For proof, Dr. Boushey said look no further than the human body, which is jam-packed with microbes. He explains how our bodies are kind of like Muni buses, crammed with the organisms, saying "there are more bacterial cells in us than there are 'us' cells in us."

Dr. Boushey said co-existing with these microscopic creatures may help maintain a healthy immune system.

With that in mind, a growing number of Americans are choosing to co-exist with creatures often found in the human gut and dirt.

Jasper Lawrence is one of them. He used to suffer from debilitating allergies and asthma which he says wrecked his life. On a visit home to England, his aunt commented on his appearance. Lawrence had gained weight thanks to the medications he needed to take. He felt fatigued and sick.

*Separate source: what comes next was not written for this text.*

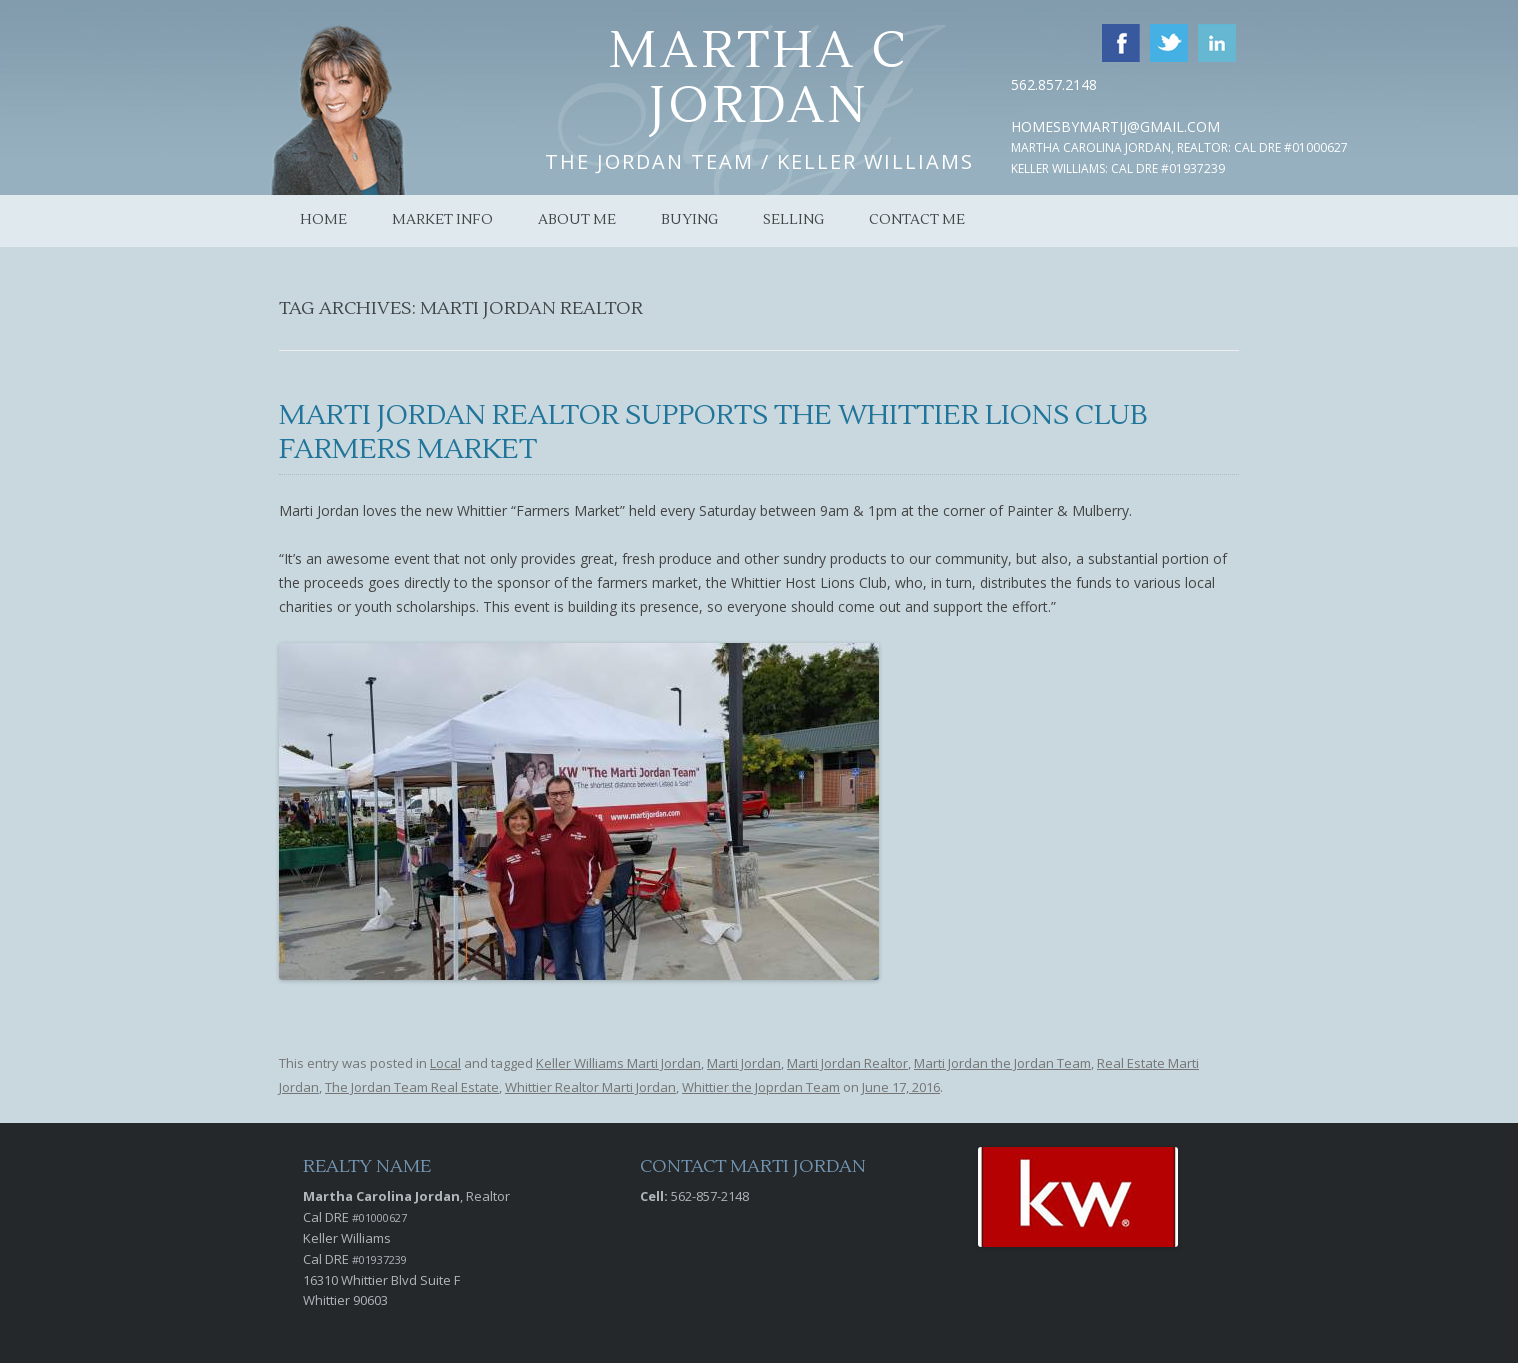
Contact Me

Then Lawrence saw a documentary that changed his life. The documentary was on helminthic therapy. The therapy involves infecting humans with hookworms or helminths. Once the hookworm sets up shop in the human, the creature secretes a chemical that appears to dampen down the immune response and alleviate allergies and asthmas.

Lawrence tried to secure helminths through a doctor and on websites but to no luck. He finally decided to get infected the old-fashioned way. He would walk barefoot across the open fields of Western Africa, where, thanks to no modern sanitation, he would hopefully pick up some hookworm larvae.

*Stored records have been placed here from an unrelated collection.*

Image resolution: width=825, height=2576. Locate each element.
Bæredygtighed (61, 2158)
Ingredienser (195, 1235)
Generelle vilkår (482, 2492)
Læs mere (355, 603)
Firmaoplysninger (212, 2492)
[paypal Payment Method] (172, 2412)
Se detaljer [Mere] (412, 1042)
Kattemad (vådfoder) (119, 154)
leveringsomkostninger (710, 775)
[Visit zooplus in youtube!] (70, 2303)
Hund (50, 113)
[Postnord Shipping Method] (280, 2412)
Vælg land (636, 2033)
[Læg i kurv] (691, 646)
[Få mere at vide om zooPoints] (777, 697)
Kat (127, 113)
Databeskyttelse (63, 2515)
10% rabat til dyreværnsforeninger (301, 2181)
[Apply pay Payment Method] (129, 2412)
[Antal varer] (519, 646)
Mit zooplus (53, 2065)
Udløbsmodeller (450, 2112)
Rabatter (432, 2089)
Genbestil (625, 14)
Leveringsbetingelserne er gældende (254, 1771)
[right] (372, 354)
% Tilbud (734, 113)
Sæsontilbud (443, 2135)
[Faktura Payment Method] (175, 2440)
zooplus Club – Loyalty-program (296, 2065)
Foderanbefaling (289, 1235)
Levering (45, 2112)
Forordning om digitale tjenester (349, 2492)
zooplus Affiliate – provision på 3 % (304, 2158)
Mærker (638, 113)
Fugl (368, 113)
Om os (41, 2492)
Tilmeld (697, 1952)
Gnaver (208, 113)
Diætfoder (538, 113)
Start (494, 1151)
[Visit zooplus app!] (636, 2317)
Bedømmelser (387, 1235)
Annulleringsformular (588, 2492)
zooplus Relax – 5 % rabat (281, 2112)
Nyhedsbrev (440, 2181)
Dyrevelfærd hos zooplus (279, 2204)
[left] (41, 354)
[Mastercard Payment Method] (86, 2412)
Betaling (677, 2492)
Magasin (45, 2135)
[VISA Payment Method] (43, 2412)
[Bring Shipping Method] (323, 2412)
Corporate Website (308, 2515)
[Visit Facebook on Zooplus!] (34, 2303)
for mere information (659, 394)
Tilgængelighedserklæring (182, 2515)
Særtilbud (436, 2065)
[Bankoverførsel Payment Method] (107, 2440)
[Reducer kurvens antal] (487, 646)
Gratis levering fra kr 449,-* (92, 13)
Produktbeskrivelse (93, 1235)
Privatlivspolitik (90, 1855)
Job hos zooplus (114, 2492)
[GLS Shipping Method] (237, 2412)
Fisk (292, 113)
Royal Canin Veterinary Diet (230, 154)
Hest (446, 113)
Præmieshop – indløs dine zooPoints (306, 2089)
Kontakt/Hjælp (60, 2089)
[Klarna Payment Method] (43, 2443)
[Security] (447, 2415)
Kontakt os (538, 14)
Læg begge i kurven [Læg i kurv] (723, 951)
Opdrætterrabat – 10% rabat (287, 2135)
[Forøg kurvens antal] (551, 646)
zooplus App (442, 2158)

He was successful, explaining that you know when a hookworm gets into you.

"When a person first gets infected," Lawrence explained, "You get an itch at the site where they first enter the skin. You may cough. And feel fatigued and experience a little diarrhea."

Once he was home, his allergies and asthma disappeared. He then got the idea to help others, by providing the hookworms over the internet.

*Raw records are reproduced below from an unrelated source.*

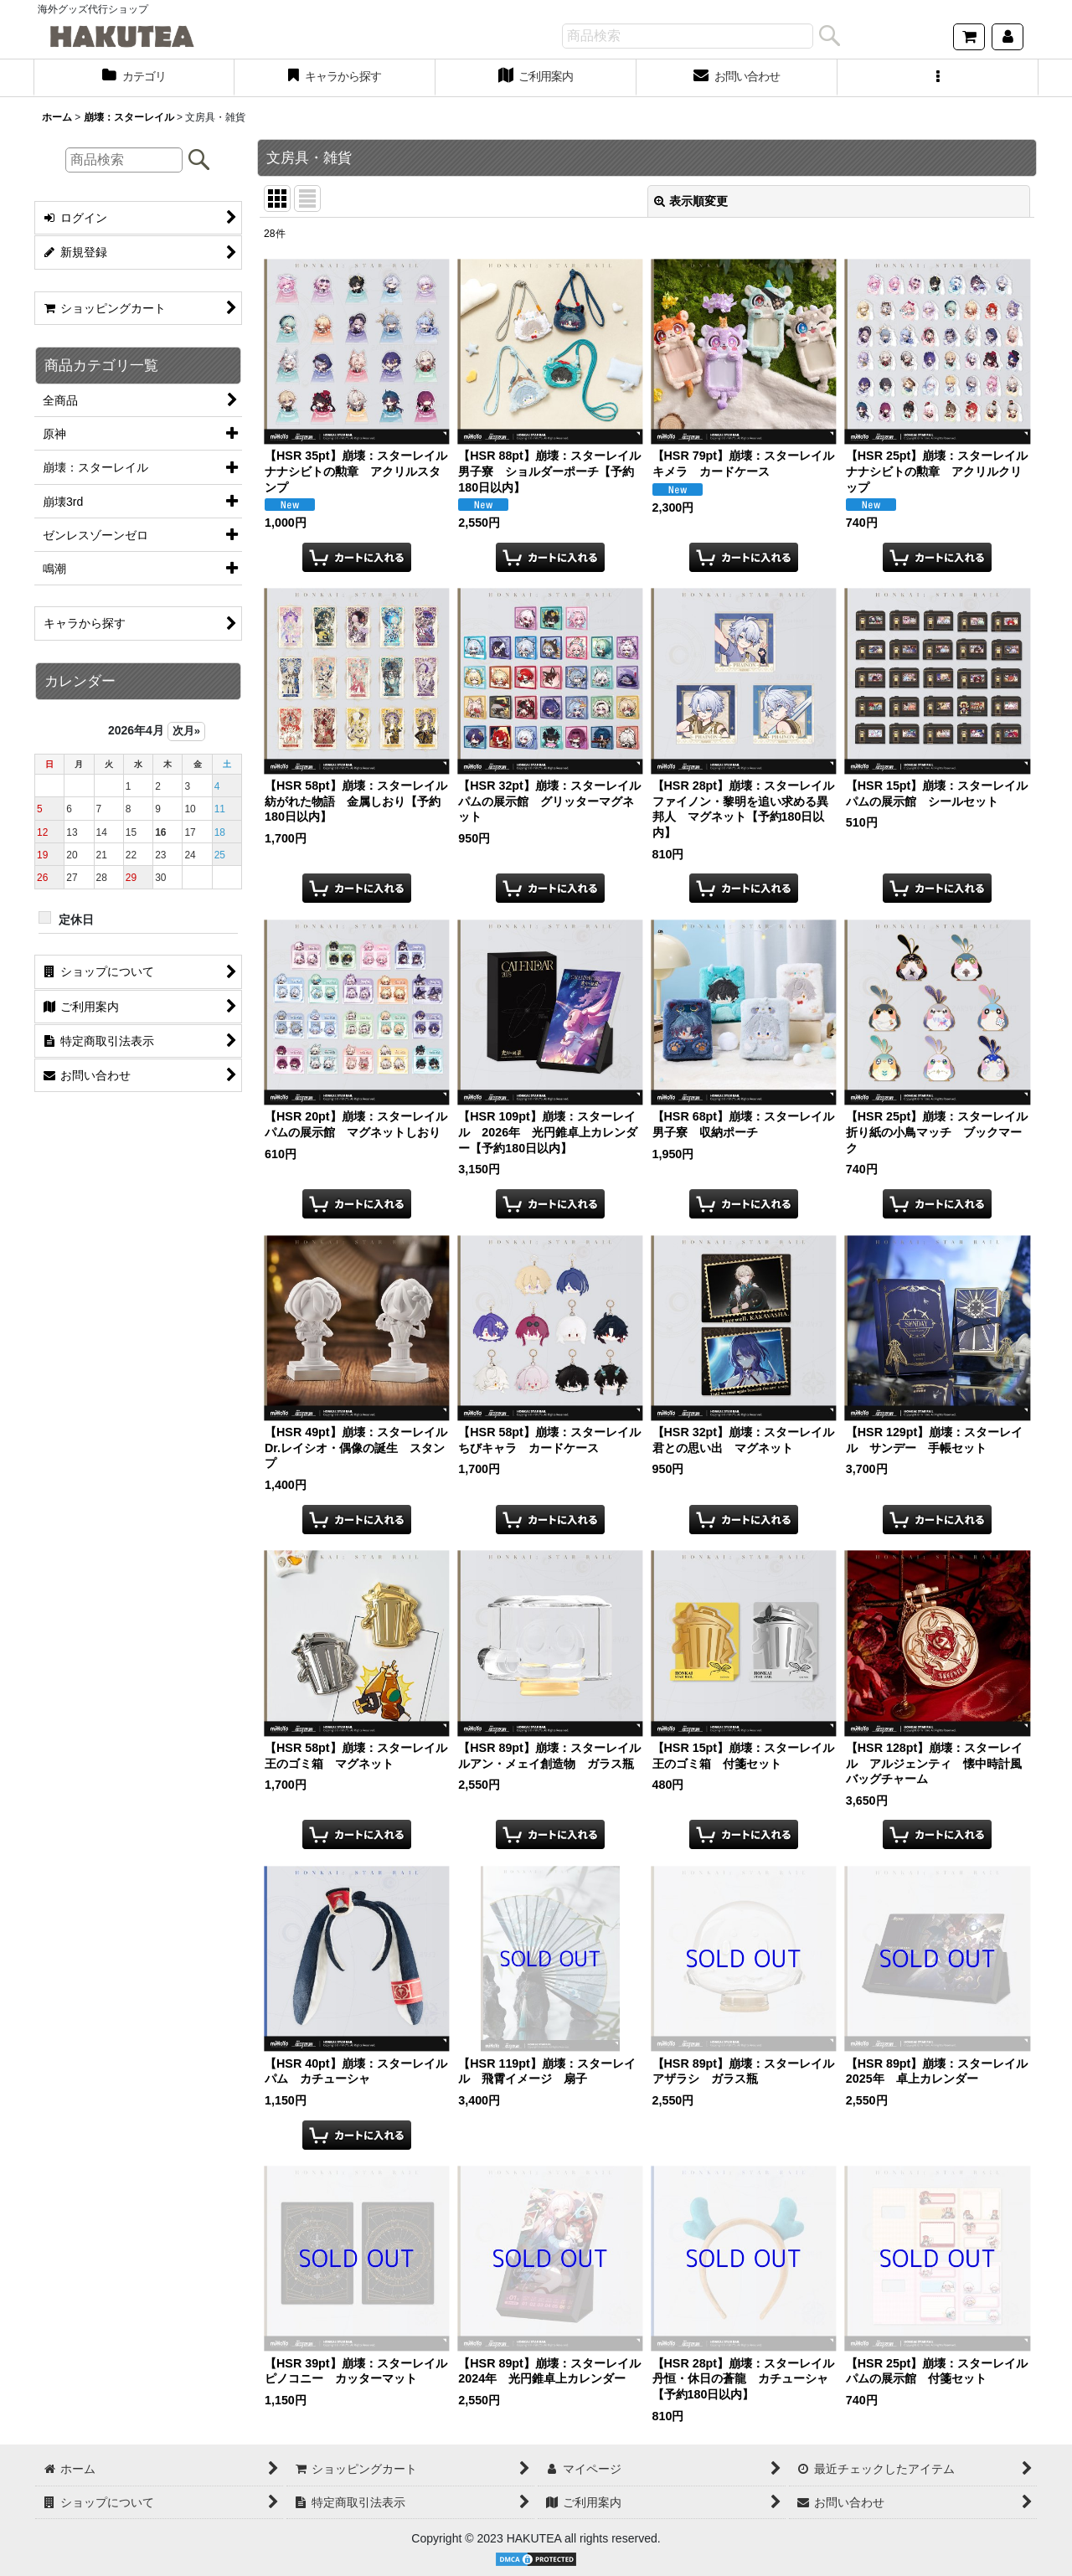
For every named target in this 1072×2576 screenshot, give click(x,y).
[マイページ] (1007, 36)
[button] (938, 77)
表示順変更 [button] (691, 201)
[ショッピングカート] (969, 36)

He explained that once inside your gut, the helminths live for at least 5 years. They lay eggs which leave your body via human feces. Lawrence now incubates worms in his gut in order to retrieve eggs in his feces to provide to others. Currently he is hosting 75 of them. He said the worms go through a rigid purification and screening process before they're provided to other people.

Humans who incubate the eggs, according to Lawrence, are screened every 3 or 4 months using blood and stool tests to make sure they are not carrying any exotic bugs or dangerous organisms.

One beneficiary is 36-year-old Todd Troutman who works in the high tech field. Before he tried hookworms, Troutman suffered from severe allergies and asthma since early childhood.

His allergy attacks were so severe, he moved to environments where there were few trees and grasses.

Troutman found Jasper's story on the web and contacted him through his company.

To infect himself, Todd applied a band aid on his arm. On the gauze was hookworm larvae. They then entered his body through his skin.

He said his allergies and asthma have finally gone away. But, he cautions, you can accidentally kill the hookworms, and then the problems flare up again.

He once had oral surgery, and the anesthesia apparently killed the helminths.

As for the cold hard evidence that this therapy works? Researchers at the University of Nottingham conducted a study in 2006. The study involved 30 participants who suffered from severe chronic allergies.

Half of the volunteers were infected with 10 hookworms. Tests showed their t-cells began to produce much lower levels of the chemicals associated with an inflammatory response. The volunteers also raved about the allergy symptoms disappearing.

That proof is intriguing, according to Dr. Boushey, but he wants to see more hard evidence using a double-blind, placebo controlled study.

Dr. Boushey believes these helminths may be secreting a chemical that dampens down the immune system response, so the immune system chills out. If that's true, helminthic therapy may have applications for other immune system disorders, such as multiple sclerosis, rheumatoid arthritis, and even inflammatory bowel diseases.

However, until he sees more rigorous studies, Dr. Boushey reminds us, that hookworms are parasites, and they can cause problems, like anemia. The other concern: that the therapy is experimental and not regulated by the FDA.

That doesn't bother Todd. He has no regrets about the treatment.